Hosung Park received his B.E. degree in Computer Science and Engineering from Handong Global University in 2016. He also received his M.E. degree in Computer Science and Engineering from Sogang University in 2018. He is currently pursuing a Ph.D. degree in Computer Science and Engineering at Sogang University. His research interests include speech recognition and spoken multimedia content.

Yoonseo Chung received his B.E. degree in Computer Science and Engineering from Sogang University in 2022. He is currently pursuing an M.E. degree in Computer Science and Engineering at Sogang University.

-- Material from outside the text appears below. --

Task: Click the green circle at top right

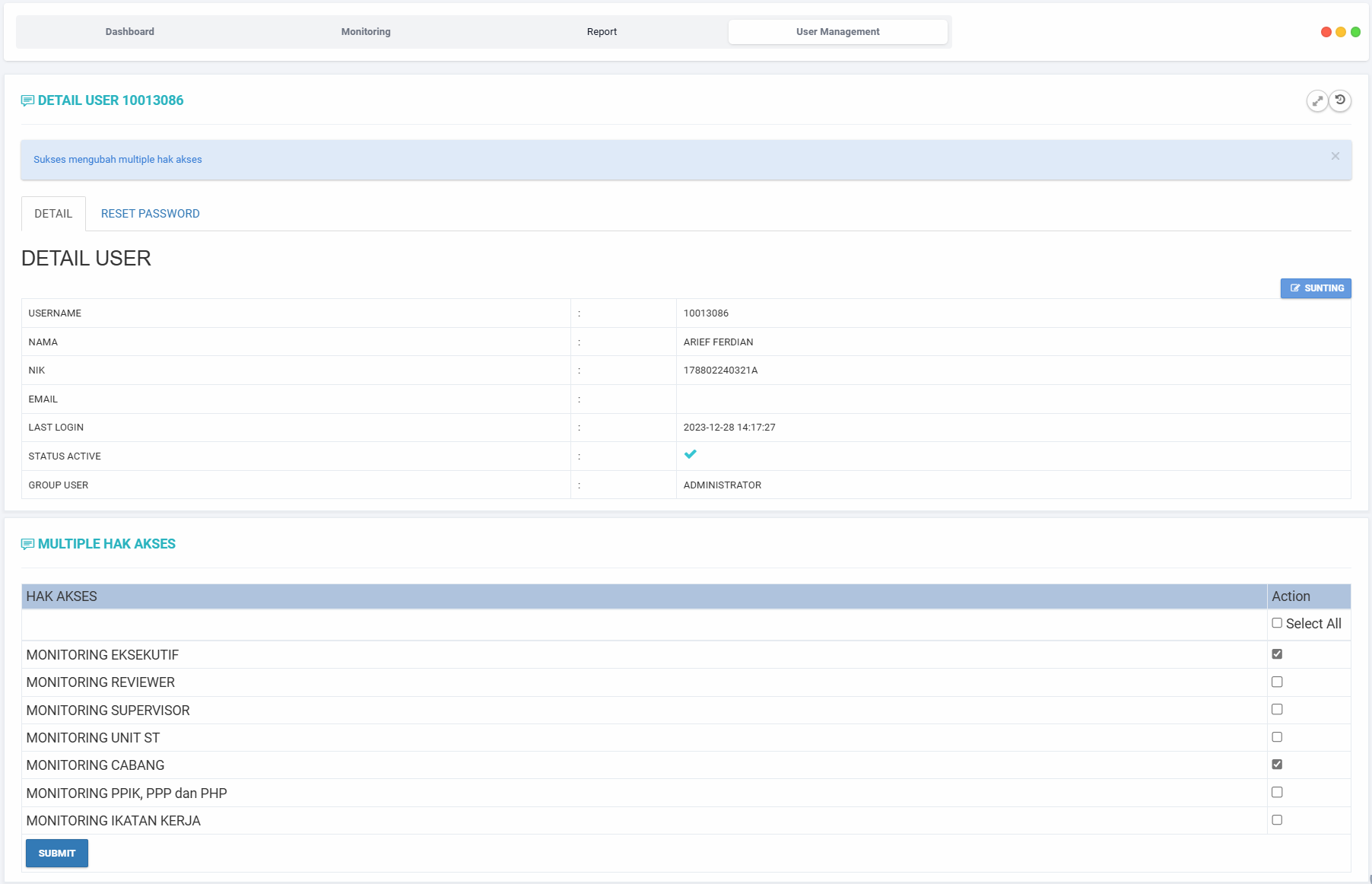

His research interests include speech recognition and audio event classification.

Ji-Hwan Kim received his B.E. and M.E. degrees in Computer Science from KAIST (Korea Advanced Institute of Science and Technology) in 1996 and 1998, respectively, and his Ph.D. degree in Engineering from the University of Cambridge in 2001. From 2001 to 2007, he was a chief research engineer and a senior research engineer for LG Electronics Institute of Technology, where he was engaged in the development of speech recognizers for mobile devices. In 2004, he was a visiting scientist at the MIT Media Lab. Since 2007, he has been a faculty member in the Department of Computer Science and Engineering, Sogang University. Currently, he is a full professor. His research interests include spoken multimedia content search, speech recognition for embedded systems and dialogue understanding.